Texto de lectura
==========

Todas las culturas a lo largo del mundo y en todas las épocas han intentado responder a la pregunta: ¿a dónde vamos cuando morimos? Desde una mirada antropológica, Claude Lévi-Strauss señaló la trascendencia de este cuestionamiento, pues el relato a través del cual cada pueblo responde a esa cuestión determina sus ritos funerarios y sus creencias religiosas; éstas, a su vez, tienen incidencia en nuestras funciones psicológicas y sociológicas.
Desde un enfoque más ameno y lúdico, en "100 lugares que ver después de morir" (Planeta, 2024), el famoso presentador de televisión estadounidense Ken Jennings ofrece una guía de sitios de ultratumba que se han concebido a lo largo de los siglos. Su libro abarca de los mitos cosmológicos de las antiguas civilizaciones, hasta las más recientes series y películas. Este enfoque resulta bastante atractivo porque, a pesar de que el número de creyentes ha disminuido dramáticamente en las últimas décadas, las producciones audiovisuales contemporáneas dan cuenta de que aún nos preocupa lo que nos depara el “el más allá”.

==========

Contenido del conjunto
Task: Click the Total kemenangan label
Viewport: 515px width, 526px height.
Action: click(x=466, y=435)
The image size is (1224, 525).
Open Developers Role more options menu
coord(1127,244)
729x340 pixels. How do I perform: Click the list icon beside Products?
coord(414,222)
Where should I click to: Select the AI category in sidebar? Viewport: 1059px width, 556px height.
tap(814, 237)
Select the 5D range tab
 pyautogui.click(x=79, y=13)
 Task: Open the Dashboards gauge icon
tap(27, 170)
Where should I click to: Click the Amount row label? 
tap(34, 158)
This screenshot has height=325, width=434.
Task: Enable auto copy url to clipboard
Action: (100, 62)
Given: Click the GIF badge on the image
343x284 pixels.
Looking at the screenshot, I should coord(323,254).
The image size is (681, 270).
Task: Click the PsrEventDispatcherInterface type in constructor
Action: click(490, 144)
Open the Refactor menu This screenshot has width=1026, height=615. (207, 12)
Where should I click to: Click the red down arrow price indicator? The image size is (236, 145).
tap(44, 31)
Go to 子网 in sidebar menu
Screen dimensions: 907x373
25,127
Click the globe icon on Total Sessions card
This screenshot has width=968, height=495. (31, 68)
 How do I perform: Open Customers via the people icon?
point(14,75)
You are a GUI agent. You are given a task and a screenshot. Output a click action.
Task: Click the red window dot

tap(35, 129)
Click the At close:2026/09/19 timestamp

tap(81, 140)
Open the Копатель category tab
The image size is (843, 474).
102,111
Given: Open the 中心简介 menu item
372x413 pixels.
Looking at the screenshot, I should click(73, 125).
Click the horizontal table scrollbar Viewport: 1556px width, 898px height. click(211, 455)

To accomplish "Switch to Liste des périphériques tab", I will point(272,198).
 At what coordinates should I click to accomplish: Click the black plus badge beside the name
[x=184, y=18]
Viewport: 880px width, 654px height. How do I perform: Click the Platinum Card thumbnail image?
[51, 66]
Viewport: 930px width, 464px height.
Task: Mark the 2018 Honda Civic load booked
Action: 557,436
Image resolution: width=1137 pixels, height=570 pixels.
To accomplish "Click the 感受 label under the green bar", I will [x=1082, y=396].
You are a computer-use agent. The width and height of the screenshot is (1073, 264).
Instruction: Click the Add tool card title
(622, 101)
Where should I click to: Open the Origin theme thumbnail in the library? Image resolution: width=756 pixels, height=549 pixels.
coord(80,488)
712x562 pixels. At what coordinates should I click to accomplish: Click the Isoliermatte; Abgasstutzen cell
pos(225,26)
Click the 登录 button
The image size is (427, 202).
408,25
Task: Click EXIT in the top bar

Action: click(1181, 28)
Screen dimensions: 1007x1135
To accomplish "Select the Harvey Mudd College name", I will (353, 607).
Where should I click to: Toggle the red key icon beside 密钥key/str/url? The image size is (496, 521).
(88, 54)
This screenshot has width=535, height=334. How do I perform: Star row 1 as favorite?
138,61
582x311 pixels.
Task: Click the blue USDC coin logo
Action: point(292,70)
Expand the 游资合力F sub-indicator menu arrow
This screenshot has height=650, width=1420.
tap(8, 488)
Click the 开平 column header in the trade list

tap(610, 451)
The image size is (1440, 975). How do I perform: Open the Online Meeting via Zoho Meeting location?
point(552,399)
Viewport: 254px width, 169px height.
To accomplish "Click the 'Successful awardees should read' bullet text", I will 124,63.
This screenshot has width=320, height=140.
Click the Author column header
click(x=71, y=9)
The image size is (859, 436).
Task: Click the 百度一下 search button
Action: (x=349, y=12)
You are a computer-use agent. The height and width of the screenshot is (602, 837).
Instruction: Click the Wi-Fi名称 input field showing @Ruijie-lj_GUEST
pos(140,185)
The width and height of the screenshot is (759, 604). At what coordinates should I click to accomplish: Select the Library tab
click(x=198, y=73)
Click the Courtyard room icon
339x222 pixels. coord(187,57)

==========

Tareas por completar
1) Según el texto, ¿qué editorial publicó "100 lugares que ver después de morir"?
2) Cita del texto el fragmento que comienza en "Todas las culturas" y termina en "psicológicas y sociológicas.".

Respuestas por tarea
1) Planeta.

2)
Todas las culturas a lo largo del mundo y en todas las épocas han intentado responder a la pregunta: ¿a dónde vamos cuando morimos? Desde una mirada antropológica, Claude Lévi-Strauss señaló la trascendencia de este cuestionamiento, pues el relato a través del cual cada pueblo responde a esa cuestión determina sus ritos funerarios y sus creencias religiosas; éstas, a su vez, tienen incidencia en nuestras funciones psicológicas y sociológicas.